=== Begin Enclosure ===

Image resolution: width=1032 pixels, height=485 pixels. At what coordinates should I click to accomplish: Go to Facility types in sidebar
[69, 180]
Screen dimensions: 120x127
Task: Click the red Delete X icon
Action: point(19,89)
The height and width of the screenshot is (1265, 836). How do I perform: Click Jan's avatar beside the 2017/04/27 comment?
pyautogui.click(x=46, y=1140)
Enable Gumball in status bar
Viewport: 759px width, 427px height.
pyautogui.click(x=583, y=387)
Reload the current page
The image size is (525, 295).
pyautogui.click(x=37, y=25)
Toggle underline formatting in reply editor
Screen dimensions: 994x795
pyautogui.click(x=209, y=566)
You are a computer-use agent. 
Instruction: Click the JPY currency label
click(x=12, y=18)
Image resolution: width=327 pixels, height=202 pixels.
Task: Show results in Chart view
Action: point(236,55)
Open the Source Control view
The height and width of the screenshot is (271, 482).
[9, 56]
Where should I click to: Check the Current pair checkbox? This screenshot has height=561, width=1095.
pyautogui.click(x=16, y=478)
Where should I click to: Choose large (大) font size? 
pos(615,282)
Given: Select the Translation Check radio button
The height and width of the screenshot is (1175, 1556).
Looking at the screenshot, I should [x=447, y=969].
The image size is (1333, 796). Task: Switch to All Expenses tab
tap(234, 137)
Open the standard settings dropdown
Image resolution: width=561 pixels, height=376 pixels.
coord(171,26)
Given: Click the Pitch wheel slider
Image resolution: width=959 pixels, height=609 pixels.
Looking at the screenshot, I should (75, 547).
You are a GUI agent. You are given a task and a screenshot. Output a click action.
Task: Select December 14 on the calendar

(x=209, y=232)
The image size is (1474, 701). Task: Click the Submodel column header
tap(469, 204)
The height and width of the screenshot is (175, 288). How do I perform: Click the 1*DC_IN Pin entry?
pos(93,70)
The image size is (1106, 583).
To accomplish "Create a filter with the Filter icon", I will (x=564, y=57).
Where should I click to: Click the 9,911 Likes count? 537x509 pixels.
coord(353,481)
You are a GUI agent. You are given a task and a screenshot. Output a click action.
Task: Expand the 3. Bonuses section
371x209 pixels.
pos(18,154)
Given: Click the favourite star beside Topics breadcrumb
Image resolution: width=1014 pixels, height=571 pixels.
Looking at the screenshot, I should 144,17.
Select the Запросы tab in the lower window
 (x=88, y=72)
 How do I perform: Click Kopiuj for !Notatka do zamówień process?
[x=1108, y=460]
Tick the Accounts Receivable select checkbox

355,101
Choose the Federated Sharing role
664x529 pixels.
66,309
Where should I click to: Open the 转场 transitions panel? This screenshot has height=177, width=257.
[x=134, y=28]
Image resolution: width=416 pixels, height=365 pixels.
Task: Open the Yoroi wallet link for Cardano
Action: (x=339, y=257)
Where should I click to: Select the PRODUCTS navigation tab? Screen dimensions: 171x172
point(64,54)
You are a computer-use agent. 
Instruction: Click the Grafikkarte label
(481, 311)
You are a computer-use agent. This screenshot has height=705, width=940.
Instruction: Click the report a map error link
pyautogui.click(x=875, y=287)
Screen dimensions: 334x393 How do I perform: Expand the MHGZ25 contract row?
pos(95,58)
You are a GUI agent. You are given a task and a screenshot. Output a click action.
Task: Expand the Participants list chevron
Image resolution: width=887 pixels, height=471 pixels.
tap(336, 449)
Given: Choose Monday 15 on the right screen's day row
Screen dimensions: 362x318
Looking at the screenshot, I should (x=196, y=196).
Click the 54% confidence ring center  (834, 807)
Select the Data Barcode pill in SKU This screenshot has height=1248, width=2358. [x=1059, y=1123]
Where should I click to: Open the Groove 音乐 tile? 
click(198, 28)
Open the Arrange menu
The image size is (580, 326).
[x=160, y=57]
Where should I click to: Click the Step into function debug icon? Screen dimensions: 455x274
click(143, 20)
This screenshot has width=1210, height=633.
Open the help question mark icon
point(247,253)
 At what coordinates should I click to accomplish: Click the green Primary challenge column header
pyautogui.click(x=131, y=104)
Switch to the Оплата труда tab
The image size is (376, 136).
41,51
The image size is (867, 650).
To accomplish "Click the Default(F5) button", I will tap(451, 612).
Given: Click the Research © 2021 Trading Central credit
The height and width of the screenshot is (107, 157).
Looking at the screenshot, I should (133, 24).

=== End Enclosure ===

_THE PROBLEM_
Since the material above must be kept intact, output it exactly as it is.

_ANSWER SPACE_
Image resolution: width=1032 pixels, height=485 pixels. At what coordinates should I click to accomplish: Go to Facility types in sidebar
[69, 180]
Screen dimensions: 120x127
Task: Click the red Delete X icon
Action: point(19,89)
The height and width of the screenshot is (1265, 836). How do I perform: Click Jan's avatar beside the 2017/04/27 comment?
pyautogui.click(x=46, y=1140)
Enable Gumball in status bar
Viewport: 759px width, 427px height.
pyautogui.click(x=583, y=387)
Reload the current page
The image size is (525, 295).
pyautogui.click(x=37, y=25)
Toggle underline formatting in reply editor
Screen dimensions: 994x795
pyautogui.click(x=209, y=566)
You are a computer-use agent. 
Instruction: Click the JPY currency label
click(x=12, y=18)
Image resolution: width=327 pixels, height=202 pixels.
Task: Show results in Chart view
Action: point(236,55)
Open the Source Control view
The height and width of the screenshot is (271, 482).
[9, 56]
Where should I click to: Check the Current pair checkbox? This screenshot has height=561, width=1095.
pyautogui.click(x=16, y=478)
Where should I click to: Choose large (大) font size? 
pos(615,282)
Given: Select the Translation Check radio button
The height and width of the screenshot is (1175, 1556).
Looking at the screenshot, I should [x=447, y=969].
The image size is (1333, 796). Task: Switch to All Expenses tab
tap(234, 137)
Open the standard settings dropdown
Image resolution: width=561 pixels, height=376 pixels.
coord(171,26)
Given: Click the Pitch wheel slider
Image resolution: width=959 pixels, height=609 pixels.
Looking at the screenshot, I should (75, 547).
You are a GUI agent. You are given a task and a screenshot. Output a click action.
Task: Select December 14 on the calendar

(x=209, y=232)
The image size is (1474, 701). Task: Click the Submodel column header
tap(469, 204)
The height and width of the screenshot is (175, 288). How do I perform: Click the 1*DC_IN Pin entry?
pos(93,70)
The image size is (1106, 583).
To accomplish "Create a filter with the Filter icon", I will (x=564, y=57).
Where should I click to: Click the 9,911 Likes count? 537x509 pixels.
coord(353,481)
You are a GUI agent. You are given a task and a screenshot. Output a click action.
Task: Expand the 3. Bonuses section
371x209 pixels.
pos(18,154)
Given: Click the favourite star beside Topics breadcrumb
Image resolution: width=1014 pixels, height=571 pixels.
Looking at the screenshot, I should 144,17.
Select the Запросы tab in the lower window
 (x=88, y=72)
 How do I perform: Click Kopiuj for !Notatka do zamówień process?
[x=1108, y=460]
Tick the Accounts Receivable select checkbox

355,101
Choose the Federated Sharing role
664x529 pixels.
66,309
Where should I click to: Open the 转场 transitions panel? This screenshot has height=177, width=257.
[x=134, y=28]
Image resolution: width=416 pixels, height=365 pixels.
Task: Open the Yoroi wallet link for Cardano
Action: (x=339, y=257)
Where should I click to: Select the PRODUCTS navigation tab? Screen dimensions: 171x172
point(64,54)
You are a computer-use agent. 
Instruction: Click the Grafikkarte label
(481, 311)
You are a computer-use agent. This screenshot has height=705, width=940.
Instruction: Click the report a map error link
pyautogui.click(x=875, y=287)
Screen dimensions: 334x393 How do I perform: Expand the MHGZ25 contract row?
pos(95,58)
You are a GUI agent. You are given a task and a screenshot. Output a click action.
Task: Expand the Participants list chevron
Image resolution: width=887 pixels, height=471 pixels.
tap(336, 449)
Given: Choose Monday 15 on the right screen's day row
Screen dimensions: 362x318
Looking at the screenshot, I should (x=196, y=196).
Click the 54% confidence ring center  (834, 807)
Select the Data Barcode pill in SKU This screenshot has height=1248, width=2358. [x=1059, y=1123]
Where should I click to: Open the Groove 音乐 tile? 
click(198, 28)
Open the Arrange menu
The image size is (580, 326).
[x=160, y=57]
Where should I click to: Click the Step into function debug icon? Screen dimensions: 455x274
click(143, 20)
This screenshot has width=1210, height=633.
Open the help question mark icon
point(247,253)
 At what coordinates should I click to accomplish: Click the green Primary challenge column header
pyautogui.click(x=131, y=104)
Switch to the Оплата труда tab
The image size is (376, 136).
41,51
The image size is (867, 650).
To accomplish "Click the Default(F5) button", I will tap(451, 612).
Given: Click the Research © 2021 Trading Central credit
The height and width of the screenshot is (107, 157).
Looking at the screenshot, I should (133, 24).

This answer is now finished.